Zerby: Within the final 24 months, I feel the companies have been leaning ahead into innovation and progress in a totally totally different method. I’ve labored with three Fortune 500 firms, and doubtless the shortest CEO tenure that I’ll have been below might be [Owens Corning CEO] Brian Chambers, and if there’s a remorse I’ve, it’s in all probability that I’m getting much less of his management than I did many others. He simply has a tremendously distinctive method of being difficult however, on the similar time, completely respectful of the opinions of the consultants that work in his firm.

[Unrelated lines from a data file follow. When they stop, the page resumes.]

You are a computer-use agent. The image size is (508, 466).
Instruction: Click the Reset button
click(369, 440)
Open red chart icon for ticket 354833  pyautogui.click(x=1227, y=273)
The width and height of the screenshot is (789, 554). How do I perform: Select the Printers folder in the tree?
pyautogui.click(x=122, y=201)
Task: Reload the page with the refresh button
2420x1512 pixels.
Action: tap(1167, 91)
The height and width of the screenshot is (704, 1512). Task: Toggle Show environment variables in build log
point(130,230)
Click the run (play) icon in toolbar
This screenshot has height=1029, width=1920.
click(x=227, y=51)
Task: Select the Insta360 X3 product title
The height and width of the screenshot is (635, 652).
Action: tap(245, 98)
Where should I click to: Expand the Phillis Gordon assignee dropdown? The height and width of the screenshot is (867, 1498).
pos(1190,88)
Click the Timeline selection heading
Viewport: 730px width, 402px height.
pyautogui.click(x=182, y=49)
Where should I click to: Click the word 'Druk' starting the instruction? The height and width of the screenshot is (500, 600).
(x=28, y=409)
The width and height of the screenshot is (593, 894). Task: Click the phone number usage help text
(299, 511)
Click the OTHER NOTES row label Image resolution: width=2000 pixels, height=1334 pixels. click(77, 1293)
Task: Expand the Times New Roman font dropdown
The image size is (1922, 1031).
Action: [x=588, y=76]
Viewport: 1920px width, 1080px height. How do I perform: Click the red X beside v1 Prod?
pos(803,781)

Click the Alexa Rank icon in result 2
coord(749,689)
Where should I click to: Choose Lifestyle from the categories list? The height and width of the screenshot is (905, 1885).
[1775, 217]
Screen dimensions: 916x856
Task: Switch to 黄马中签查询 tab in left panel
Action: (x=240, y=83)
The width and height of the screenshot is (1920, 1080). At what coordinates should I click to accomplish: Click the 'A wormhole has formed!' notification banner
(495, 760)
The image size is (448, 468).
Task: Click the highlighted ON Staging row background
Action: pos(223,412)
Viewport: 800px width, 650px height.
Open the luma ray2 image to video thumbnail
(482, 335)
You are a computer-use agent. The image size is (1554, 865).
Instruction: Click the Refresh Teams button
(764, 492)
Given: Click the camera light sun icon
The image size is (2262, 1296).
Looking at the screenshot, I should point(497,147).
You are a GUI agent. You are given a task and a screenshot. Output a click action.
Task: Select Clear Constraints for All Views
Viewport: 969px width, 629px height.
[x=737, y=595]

There are a whole lot of CEOs who need to be the neatest particular person within the room, however Brian’s acquired a singular method of placing sufficient folks in a room that the room turns into actually, actually, actually collectively sensible. And he will get extra out of the folks round him than any CEO I’ve ever seen. In order I depart, it’s a little bit of a remorse, as a result of I actually have loved the time in that type of setting. Nevertheless it’s additionally one which I feel goes to proceed to let the corporate be very revolutionary and be on a progress monitor. His fixed consumption of opinions, concepts, ideas that aren’t his however but he can form them and direct them — I feel is a successful recipe that’s going to be excellent for a very long time to return.
Roberts: Annie, how is that driving the innovation in your space, and the way your groups are stepping as much as the problem?
Baymiller: As Steve mentioned, it begins with Brian and the management staff’s dedication to essentially working at what it means to be a digital chief and the way we will go create distinctive capabilities for our clients. And that’s laborious work, as a result of no buyer is strictly like the opposite buyer.
Over the past two years, I’ve seen our enterprise groups actually open themselves up in a method of ideating about what the long run will be — determining how we rapidly consider what some potential alternatives could be and letting them fail quick in the event that they’re not the best factor for our clients or our market, after which taking a look at the way you be taught from a few of the ones that we expect may very well be fascinating.
That may be an uncomfortable course of whenever you’re fascinated about issues that may have relevance years down the street and there’s heaps to do tomorrow. I feel we’ve navigated that basically properly, with folks feeling snug being susceptible in what they know and what they don’t know, but additionally bringing the numerous years of experiences we have now with a few of our leaders throughout the corporate to form that course of.
As we proceed to consider what innovation means for us throughout our merchandise, throughout digital, throughout sustainability, it’s that dedication to it, daily, of realizing that we’ve acquired to proceed to win in the present day, however we additionally need to win tomorrow, and we will’t quit one for the opposite. That’s an fascinating muscle to construct and I’m actually happy with how our leaders have pushed that change for the corporate.
For extra insights from Zerby and Baymiller on their profession journeys and main revolutionary IT groups, tune into the Tech Whisperers podcast.